**** Input records
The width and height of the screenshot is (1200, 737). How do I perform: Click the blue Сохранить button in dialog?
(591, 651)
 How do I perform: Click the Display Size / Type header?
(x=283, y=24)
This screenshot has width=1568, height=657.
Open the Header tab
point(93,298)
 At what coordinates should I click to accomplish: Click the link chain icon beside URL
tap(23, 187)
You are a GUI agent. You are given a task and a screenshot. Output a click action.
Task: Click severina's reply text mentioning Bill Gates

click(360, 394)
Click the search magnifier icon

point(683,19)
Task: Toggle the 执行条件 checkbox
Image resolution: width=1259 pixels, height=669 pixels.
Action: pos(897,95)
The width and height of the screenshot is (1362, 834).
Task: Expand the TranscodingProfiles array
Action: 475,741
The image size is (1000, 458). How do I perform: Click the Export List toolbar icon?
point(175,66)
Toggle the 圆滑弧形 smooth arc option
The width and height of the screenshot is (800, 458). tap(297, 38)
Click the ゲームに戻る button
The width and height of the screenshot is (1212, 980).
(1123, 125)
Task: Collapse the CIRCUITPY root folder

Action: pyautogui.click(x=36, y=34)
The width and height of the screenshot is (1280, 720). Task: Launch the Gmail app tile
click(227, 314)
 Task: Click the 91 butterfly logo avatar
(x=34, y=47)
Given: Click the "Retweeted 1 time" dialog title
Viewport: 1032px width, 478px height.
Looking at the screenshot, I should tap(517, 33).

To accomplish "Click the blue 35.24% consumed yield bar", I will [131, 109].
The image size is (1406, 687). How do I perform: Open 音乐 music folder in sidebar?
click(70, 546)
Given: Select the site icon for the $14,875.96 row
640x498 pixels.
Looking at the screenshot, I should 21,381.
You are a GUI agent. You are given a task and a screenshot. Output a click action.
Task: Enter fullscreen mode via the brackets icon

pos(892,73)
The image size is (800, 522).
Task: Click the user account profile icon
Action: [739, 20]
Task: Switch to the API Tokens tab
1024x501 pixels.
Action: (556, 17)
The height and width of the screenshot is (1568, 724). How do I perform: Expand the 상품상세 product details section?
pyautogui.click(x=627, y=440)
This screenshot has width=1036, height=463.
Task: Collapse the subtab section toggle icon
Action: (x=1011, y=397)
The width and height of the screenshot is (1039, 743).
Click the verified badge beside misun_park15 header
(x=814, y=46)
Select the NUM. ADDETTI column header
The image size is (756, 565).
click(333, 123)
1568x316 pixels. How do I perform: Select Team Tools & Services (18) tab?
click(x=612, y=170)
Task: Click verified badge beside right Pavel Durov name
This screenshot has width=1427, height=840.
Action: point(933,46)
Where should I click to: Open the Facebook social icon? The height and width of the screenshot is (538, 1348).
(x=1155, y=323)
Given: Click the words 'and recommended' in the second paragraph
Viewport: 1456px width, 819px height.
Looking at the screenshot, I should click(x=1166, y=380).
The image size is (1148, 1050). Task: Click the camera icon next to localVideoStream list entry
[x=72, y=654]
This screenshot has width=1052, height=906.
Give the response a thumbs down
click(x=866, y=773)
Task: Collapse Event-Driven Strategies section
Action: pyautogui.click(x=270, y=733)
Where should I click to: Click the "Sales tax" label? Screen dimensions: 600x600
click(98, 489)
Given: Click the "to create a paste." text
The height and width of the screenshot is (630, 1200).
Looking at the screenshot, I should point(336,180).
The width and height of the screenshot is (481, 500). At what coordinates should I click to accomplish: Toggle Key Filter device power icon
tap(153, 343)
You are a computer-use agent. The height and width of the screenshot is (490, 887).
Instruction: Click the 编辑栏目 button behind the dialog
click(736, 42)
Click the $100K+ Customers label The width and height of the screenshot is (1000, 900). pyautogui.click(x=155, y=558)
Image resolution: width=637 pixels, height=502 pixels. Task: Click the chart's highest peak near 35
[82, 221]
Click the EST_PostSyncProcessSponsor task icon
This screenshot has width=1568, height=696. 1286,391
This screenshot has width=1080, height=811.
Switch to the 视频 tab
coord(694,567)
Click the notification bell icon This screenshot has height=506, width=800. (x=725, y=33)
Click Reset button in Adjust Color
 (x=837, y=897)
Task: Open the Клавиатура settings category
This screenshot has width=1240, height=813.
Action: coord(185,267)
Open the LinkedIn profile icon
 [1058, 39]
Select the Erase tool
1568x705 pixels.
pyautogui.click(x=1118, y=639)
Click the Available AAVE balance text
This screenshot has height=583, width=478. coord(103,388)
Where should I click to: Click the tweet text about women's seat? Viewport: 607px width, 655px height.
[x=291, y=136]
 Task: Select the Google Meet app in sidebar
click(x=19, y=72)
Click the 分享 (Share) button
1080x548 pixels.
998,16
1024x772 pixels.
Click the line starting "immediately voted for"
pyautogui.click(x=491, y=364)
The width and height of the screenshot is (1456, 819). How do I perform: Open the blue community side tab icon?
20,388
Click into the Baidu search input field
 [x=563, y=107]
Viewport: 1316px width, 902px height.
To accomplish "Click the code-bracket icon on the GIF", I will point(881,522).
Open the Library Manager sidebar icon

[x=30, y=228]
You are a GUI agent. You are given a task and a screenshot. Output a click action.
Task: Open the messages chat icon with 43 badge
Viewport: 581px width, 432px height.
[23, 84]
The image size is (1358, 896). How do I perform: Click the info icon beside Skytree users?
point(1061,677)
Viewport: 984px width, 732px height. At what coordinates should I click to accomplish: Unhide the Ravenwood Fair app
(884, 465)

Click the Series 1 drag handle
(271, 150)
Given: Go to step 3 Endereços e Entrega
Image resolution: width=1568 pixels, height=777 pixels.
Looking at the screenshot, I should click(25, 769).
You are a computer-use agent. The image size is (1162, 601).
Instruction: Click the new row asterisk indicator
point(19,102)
********
▶ [Goal]: Write out all of the records above word for word, changing nothing.

▶ [Exercise solution]:
The width and height of the screenshot is (1200, 737). How do I perform: Click the blue Сохранить button in dialog?
(591, 651)
 How do I perform: Click the Display Size / Type header?
(x=283, y=24)
This screenshot has width=1568, height=657.
Open the Header tab
point(93,298)
 At what coordinates should I click to accomplish: Click the link chain icon beside URL
tap(23, 187)
You are a GUI agent. You are given a task and a screenshot. Output a click action.
Task: Click severina's reply text mentioning Bill Gates

click(360, 394)
Click the search magnifier icon

point(683,19)
Task: Toggle the 执行条件 checkbox
Image resolution: width=1259 pixels, height=669 pixels.
Action: pos(897,95)
The width and height of the screenshot is (1362, 834).
Task: Expand the TranscodingProfiles array
Action: 475,741
The image size is (1000, 458). How do I perform: Click the Export List toolbar icon?
point(175,66)
Toggle the 圆滑弧形 smooth arc option
The width and height of the screenshot is (800, 458). tap(297, 38)
Click the ゲームに戻る button
The width and height of the screenshot is (1212, 980).
(1123, 125)
Task: Collapse the CIRCUITPY root folder

Action: pyautogui.click(x=36, y=34)
The width and height of the screenshot is (1280, 720). Task: Launch the Gmail app tile
click(227, 314)
 Task: Click the 91 butterfly logo avatar
(x=34, y=47)
Given: Click the "Retweeted 1 time" dialog title
Viewport: 1032px width, 478px height.
Looking at the screenshot, I should tap(517, 33).

To accomplish "Click the blue 35.24% consumed yield bar", I will [131, 109].
The image size is (1406, 687). How do I perform: Open 音乐 music folder in sidebar?
click(70, 546)
Given: Select the site icon for the $14,875.96 row
640x498 pixels.
Looking at the screenshot, I should 21,381.
You are a GUI agent. You are given a task and a screenshot. Output a click action.
Task: Enter fullscreen mode via the brackets icon

pos(892,73)
The image size is (800, 522).
Task: Click the user account profile icon
Action: [739, 20]
Task: Switch to the API Tokens tab
1024x501 pixels.
Action: (556, 17)
The height and width of the screenshot is (1568, 724). How do I perform: Expand the 상품상세 product details section?
pyautogui.click(x=627, y=440)
This screenshot has width=1036, height=463.
Task: Collapse the subtab section toggle icon
Action: (x=1011, y=397)
The width and height of the screenshot is (1039, 743).
Click the verified badge beside misun_park15 header
(x=814, y=46)
Select the NUM. ADDETTI column header
The image size is (756, 565).
click(333, 123)
1568x316 pixels. How do I perform: Select Team Tools & Services (18) tab?
click(x=612, y=170)
Task: Click verified badge beside right Pavel Durov name
This screenshot has width=1427, height=840.
Action: point(933,46)
Where should I click to: Open the Facebook social icon? The height and width of the screenshot is (538, 1348).
(x=1155, y=323)
Given: Click the words 'and recommended' in the second paragraph
Viewport: 1456px width, 819px height.
Looking at the screenshot, I should click(x=1166, y=380).
The image size is (1148, 1050). Task: Click the camera icon next to localVideoStream list entry
[x=72, y=654]
This screenshot has width=1052, height=906.
Give the response a thumbs down
click(x=866, y=773)
Task: Collapse Event-Driven Strategies section
Action: pyautogui.click(x=270, y=733)
Where should I click to: Click the "Sales tax" label? Screen dimensions: 600x600
click(98, 489)
Given: Click the "to create a paste." text
The height and width of the screenshot is (630, 1200).
Looking at the screenshot, I should point(336,180).
The width and height of the screenshot is (481, 500). At what coordinates should I click to accomplish: Toggle Key Filter device power icon
tap(153, 343)
You are a computer-use agent. The height and width of the screenshot is (490, 887).
Instruction: Click the 编辑栏目 button behind the dialog
click(736, 42)
Click the $100K+ Customers label The width and height of the screenshot is (1000, 900). pyautogui.click(x=155, y=558)
Image resolution: width=637 pixels, height=502 pixels. Task: Click the chart's highest peak near 35
[82, 221]
Click the EST_PostSyncProcessSponsor task icon
This screenshot has width=1568, height=696. 1286,391
This screenshot has width=1080, height=811.
Switch to the 视频 tab
coord(694,567)
Click the notification bell icon This screenshot has height=506, width=800. (x=725, y=33)
Click Reset button in Adjust Color
 (x=837, y=897)
Task: Open the Клавиатура settings category
This screenshot has width=1240, height=813.
Action: coord(185,267)
Open the LinkedIn profile icon
 [1058, 39]
Select the Erase tool
1568x705 pixels.
pyautogui.click(x=1118, y=639)
Click the Available AAVE balance text
This screenshot has height=583, width=478. coord(103,388)
Where should I click to: Click the tweet text about women's seat? Viewport: 607px width, 655px height.
[x=291, y=136]
 Task: Select the Google Meet app in sidebar
click(x=19, y=72)
Click the 分享 (Share) button
1080x548 pixels.
998,16
1024x772 pixels.
Click the line starting "immediately voted for"
pyautogui.click(x=491, y=364)
The width and height of the screenshot is (1456, 819). How do I perform: Open the blue community side tab icon?
20,388
Click into the Baidu search input field
 [x=563, y=107]
Viewport: 1316px width, 902px height.
To accomplish "Click the code-bracket icon on the GIF", I will point(881,522).
Open the Library Manager sidebar icon

[x=30, y=228]
You are a GUI agent. You are given a task and a screenshot. Output a click action.
Task: Open the messages chat icon with 43 badge
Viewport: 581px width, 432px height.
[23, 84]
The image size is (1358, 896). How do I perform: Click the info icon beside Skytree users?
point(1061,677)
Viewport: 984px width, 732px height. At what coordinates should I click to accomplish: Unhide the Ravenwood Fair app
(884, 465)

Click the Series 1 drag handle
(271, 150)
Given: Go to step 3 Endereços e Entrega
Image resolution: width=1568 pixels, height=777 pixels.
Looking at the screenshot, I should click(25, 769).
You are a computer-use agent. The image size is (1162, 601).
Instruction: Click the new row asterisk indicator
point(19,102)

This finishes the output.